Fast forward a few years. Today, I had found out that the person I wrote about wrote a book, and in that book it mentioned me and my writing piece. I've learned to celebrate small successes as a yet-to-be-traditionally-published author, and one of my dreams was to be mentioned in another relatively prominent writer's book. So, naturally, this is a happy event for me. However...
I'm curious to know why I wasn't notified. Are there any permissions that should be obtained on his end? I should also mention it was properly referenced in the back of the book.
Don't get me wrong, I'm happy as heck to find this out and am not going to do anything but rejoice, but now I'm wondering if my works are mentioned or referenced in other books. After all, you did tell me once that permissions must be sought by the copyright owner before use. Which I suppose raises a secondary question: If I write an editorial to a newspaper and it gets printed, does the newspaper own the copyright or do I? Cheers!
Permission is required to quote from your work in chunks longer than a sentence or two (generally.)
Permission is NOT required to refer to you and your work.
If I want to collect and publish a selection of blog contest entries, like this one from Kitty,
“And then she saw Catherine Higgins, Mrs. Platt said, after she hit her with her vehicle,” said the officer.
“Ms. Higgins said nothing’s broken, it was an accident and she won’t press charges,” said the Chief. “Thank God that sweet old lady was driving slow and doesn’t know Arthur is seeing Ms. Higgins.”
Later, Arthur told his wife, “That Buick is simply too big. You can’t see over the steering wheel.”
“I can see just fine.”
“You need a smaller car.”
“Stop seeing Catherine or next time I’ll gun that Buick. This time I only stunned her.”
I will need Kitty's permission to use the entire entry.
I could quote just the last line, most likely, and call it fair use.
I will NOT need her permission to say "Kitty's entry about Mrs. Platt and the Buick cracked me up."
In all instances, I will need to cite where Kitty's entry can be found, so that other readers can see the original source and make sure I'm not misquoting, or bowdlerizing Kitty's entry.

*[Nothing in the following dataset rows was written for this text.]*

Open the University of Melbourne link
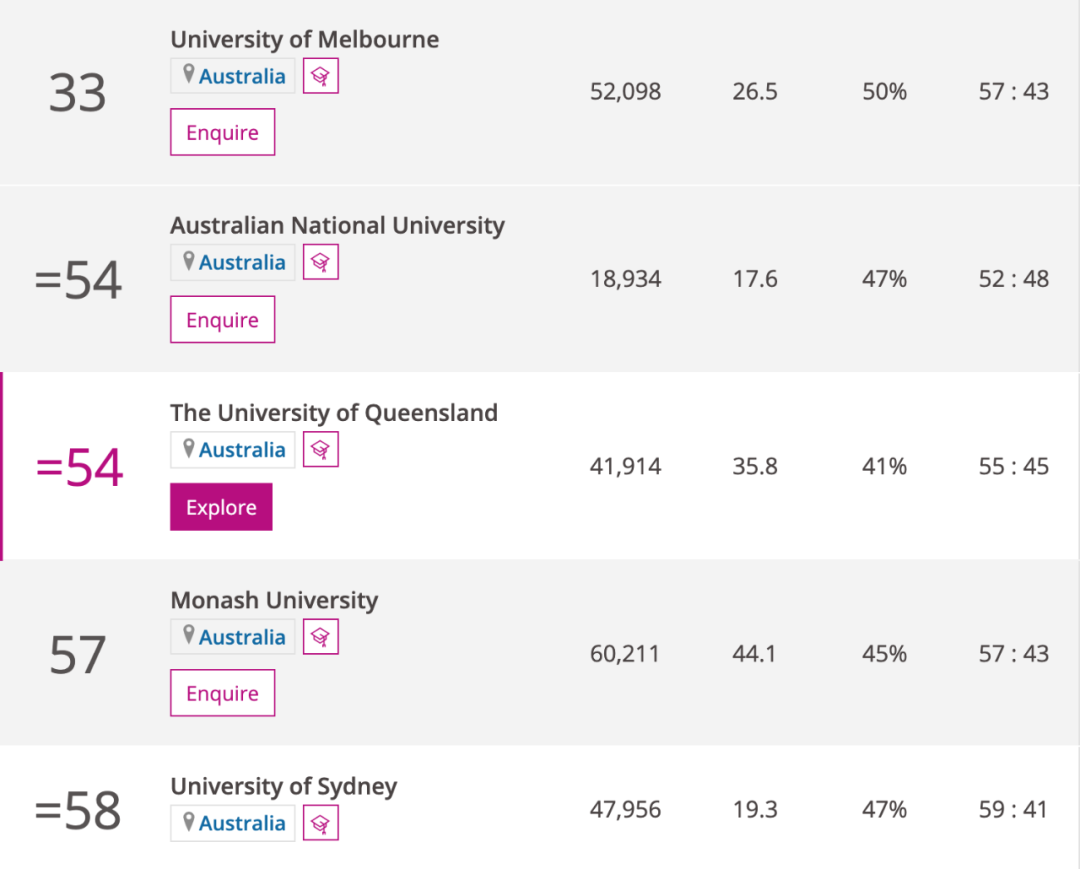(304, 39)
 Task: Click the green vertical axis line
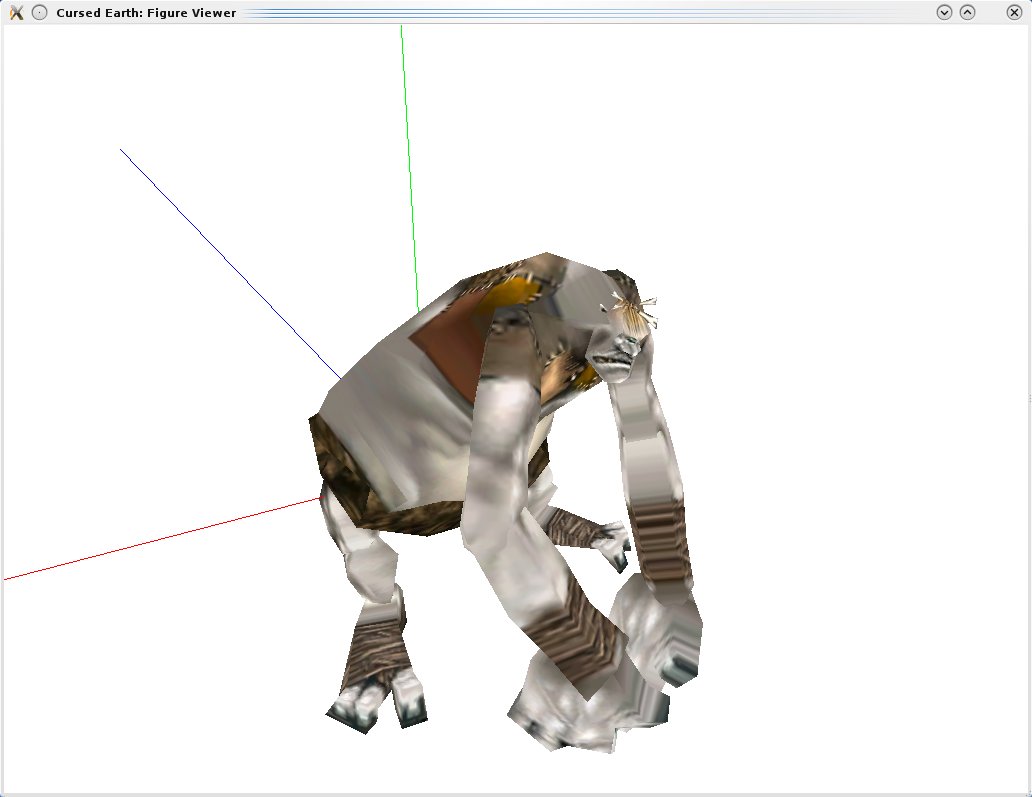408,150
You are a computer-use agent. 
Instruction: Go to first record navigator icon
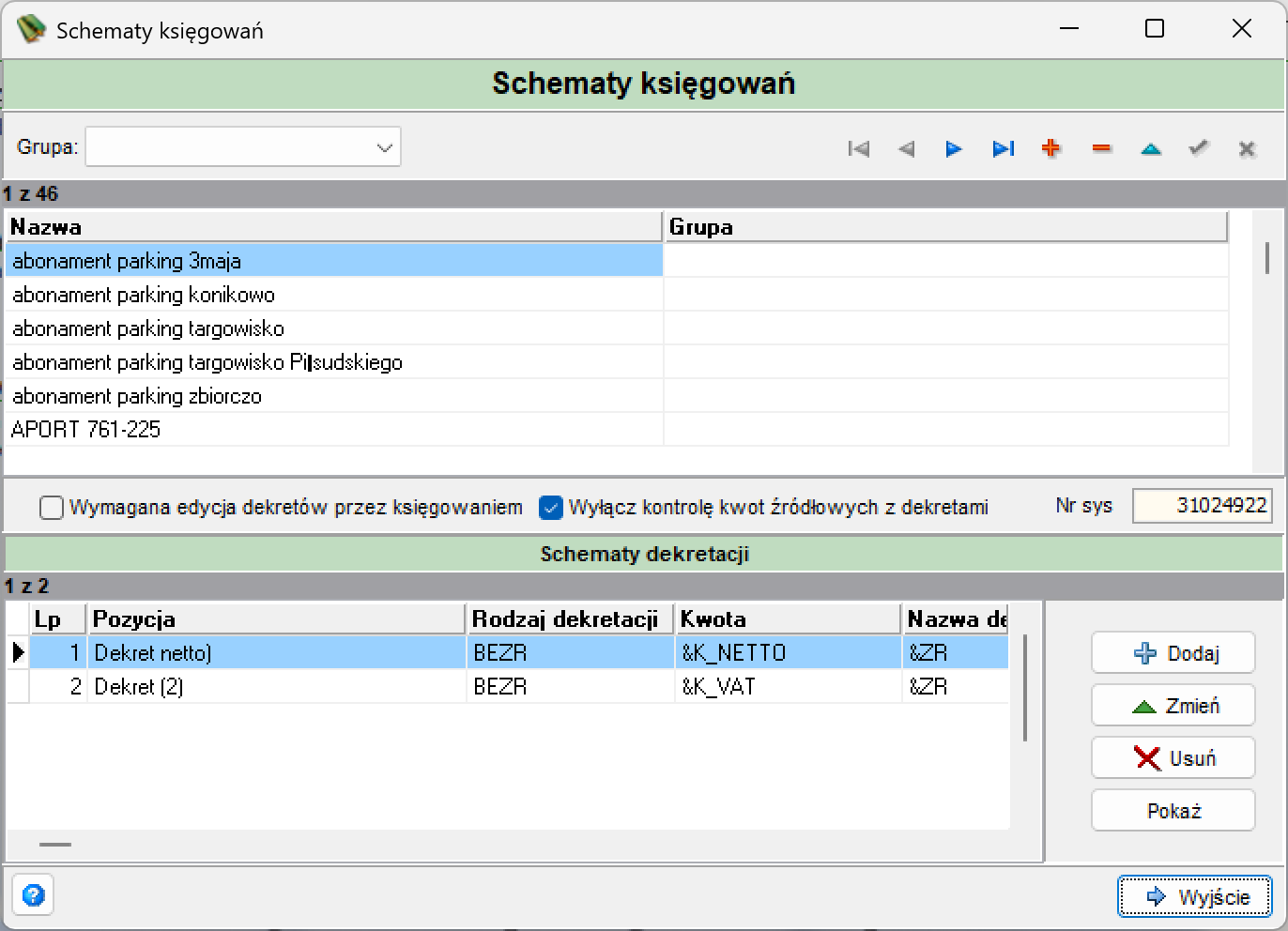click(858, 148)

This reminds me of the gent in Maryland who wanted to preclude a newspaper reporter from writing about him without his permission. Of course, since he was an elected official, he was pretty roundly ridiculed for not understanding the basics of the first amendment. While you are not a public figure or a politician, if you write about someone, it's not a big leap to assume they in turn might reference the work.
If you think about this, you'll see that requiring permission to talk about an author's work would stifle any kind of free discussion, academic analysis, and most of this blog. A calamity in the making!
In addition, a writer can quote from a work without needing permission if the quote falls under Fair Use. The rules for that are too complex for this blog post, but generally think short in length and scholarly in purpose.